"""

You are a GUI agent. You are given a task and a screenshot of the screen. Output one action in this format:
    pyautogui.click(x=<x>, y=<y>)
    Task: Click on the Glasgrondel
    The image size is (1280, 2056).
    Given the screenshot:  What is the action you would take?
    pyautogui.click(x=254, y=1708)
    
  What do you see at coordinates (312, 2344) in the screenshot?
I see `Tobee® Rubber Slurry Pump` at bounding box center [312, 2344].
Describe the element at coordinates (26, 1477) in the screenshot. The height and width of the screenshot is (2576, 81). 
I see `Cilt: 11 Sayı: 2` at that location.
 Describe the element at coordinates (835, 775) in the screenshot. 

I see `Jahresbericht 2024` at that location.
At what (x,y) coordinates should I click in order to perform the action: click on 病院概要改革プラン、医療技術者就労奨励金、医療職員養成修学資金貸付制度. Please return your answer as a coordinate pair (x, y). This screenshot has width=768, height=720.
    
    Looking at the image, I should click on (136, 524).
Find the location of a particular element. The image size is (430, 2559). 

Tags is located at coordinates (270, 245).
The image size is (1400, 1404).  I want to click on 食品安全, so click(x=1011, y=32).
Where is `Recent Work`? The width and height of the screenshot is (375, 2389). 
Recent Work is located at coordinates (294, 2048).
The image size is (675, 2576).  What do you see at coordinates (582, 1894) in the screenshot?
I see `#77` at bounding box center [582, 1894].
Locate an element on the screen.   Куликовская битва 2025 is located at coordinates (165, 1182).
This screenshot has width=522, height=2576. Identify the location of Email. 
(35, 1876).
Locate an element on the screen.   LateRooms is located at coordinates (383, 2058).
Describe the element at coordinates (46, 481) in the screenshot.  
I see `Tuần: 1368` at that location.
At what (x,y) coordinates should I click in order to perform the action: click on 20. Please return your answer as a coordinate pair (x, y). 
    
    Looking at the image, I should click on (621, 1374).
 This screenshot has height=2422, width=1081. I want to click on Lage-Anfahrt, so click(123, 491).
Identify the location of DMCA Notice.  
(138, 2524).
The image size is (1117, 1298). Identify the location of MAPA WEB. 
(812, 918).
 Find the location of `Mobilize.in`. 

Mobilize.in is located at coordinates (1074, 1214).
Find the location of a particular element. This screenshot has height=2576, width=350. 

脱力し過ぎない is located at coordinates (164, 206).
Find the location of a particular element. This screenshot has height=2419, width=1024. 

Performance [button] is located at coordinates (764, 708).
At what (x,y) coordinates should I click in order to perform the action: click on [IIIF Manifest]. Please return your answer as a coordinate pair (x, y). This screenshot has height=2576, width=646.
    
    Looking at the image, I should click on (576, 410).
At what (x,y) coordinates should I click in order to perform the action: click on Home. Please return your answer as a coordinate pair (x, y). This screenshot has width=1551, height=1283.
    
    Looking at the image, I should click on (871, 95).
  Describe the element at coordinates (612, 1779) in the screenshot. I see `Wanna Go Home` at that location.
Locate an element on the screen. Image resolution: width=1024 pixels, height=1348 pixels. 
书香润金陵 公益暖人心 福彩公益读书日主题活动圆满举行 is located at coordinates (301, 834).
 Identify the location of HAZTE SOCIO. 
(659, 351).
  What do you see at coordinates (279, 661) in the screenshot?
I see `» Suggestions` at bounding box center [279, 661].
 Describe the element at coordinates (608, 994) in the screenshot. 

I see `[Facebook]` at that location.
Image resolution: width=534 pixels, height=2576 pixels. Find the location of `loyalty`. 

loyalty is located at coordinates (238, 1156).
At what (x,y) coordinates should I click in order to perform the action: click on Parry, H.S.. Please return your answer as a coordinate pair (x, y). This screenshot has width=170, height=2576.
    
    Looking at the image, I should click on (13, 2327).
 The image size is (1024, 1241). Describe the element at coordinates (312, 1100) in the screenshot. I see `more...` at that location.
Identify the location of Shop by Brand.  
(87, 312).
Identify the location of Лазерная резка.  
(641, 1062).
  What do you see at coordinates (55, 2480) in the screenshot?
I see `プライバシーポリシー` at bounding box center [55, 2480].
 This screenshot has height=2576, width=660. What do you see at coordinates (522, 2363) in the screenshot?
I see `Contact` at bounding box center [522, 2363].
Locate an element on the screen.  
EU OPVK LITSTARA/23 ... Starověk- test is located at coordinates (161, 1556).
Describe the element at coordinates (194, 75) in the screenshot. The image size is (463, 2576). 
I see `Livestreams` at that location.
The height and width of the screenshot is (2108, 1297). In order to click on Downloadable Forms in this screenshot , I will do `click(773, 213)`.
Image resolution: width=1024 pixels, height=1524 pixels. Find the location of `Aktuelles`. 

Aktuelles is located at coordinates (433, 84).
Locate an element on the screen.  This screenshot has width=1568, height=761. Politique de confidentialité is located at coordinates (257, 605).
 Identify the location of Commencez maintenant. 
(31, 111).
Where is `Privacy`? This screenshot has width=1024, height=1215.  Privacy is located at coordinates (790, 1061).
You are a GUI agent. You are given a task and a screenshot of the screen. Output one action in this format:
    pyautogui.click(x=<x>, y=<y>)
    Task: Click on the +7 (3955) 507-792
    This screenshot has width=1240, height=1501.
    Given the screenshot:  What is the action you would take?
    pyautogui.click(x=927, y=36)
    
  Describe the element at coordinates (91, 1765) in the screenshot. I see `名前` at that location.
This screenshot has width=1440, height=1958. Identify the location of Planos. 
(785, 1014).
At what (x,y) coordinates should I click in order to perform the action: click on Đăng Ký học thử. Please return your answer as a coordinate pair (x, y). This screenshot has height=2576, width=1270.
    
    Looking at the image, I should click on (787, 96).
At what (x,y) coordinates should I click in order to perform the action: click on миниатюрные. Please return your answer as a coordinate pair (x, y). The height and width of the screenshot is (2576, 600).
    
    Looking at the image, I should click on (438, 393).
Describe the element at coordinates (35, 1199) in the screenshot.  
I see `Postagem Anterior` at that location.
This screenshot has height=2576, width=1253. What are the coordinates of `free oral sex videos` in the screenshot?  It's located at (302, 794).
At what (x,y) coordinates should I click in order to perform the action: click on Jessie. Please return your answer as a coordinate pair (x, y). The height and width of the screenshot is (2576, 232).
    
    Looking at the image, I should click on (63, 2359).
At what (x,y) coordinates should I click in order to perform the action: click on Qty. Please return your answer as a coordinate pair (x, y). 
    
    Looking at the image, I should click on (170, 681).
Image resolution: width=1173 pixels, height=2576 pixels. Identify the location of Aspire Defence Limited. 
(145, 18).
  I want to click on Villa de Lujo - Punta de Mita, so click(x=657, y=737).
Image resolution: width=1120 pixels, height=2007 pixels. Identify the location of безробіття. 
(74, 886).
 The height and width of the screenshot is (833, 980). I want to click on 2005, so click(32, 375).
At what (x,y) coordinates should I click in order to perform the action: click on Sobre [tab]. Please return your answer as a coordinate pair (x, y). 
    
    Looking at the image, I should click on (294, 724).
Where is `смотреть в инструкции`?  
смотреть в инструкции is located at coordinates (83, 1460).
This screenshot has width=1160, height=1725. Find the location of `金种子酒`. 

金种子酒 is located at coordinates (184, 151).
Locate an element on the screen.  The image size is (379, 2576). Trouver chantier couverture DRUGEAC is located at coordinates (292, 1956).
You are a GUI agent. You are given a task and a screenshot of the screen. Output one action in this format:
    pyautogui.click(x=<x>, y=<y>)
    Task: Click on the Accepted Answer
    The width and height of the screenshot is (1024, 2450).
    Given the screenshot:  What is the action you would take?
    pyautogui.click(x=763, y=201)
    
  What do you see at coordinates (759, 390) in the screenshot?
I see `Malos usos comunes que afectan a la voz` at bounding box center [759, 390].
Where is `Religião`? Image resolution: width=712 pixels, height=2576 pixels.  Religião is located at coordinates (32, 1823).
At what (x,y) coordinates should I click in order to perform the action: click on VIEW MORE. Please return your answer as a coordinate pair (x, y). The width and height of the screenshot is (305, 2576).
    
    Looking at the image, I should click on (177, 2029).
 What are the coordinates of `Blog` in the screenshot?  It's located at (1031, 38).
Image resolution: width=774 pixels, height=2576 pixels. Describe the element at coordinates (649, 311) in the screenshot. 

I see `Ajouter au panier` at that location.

"""

• Aim: Update the material from the line with "Find the location of a particular element. The" up to and including the line with "Recent Work is" by changing "screenshot" to "screen capture", and give back only those lines with everything else unchanged.

• Task solution:
Find the location of a particular element. The image size is (430, 2559). 

Tags is located at coordinates (270, 245).
The image size is (1400, 1404).  I want to click on 食品安全, so click(x=1011, y=32).
Where is `Recent Work`? The width and height of the screen capture is (375, 2389). 
Recent Work is located at coordinates (294, 2048).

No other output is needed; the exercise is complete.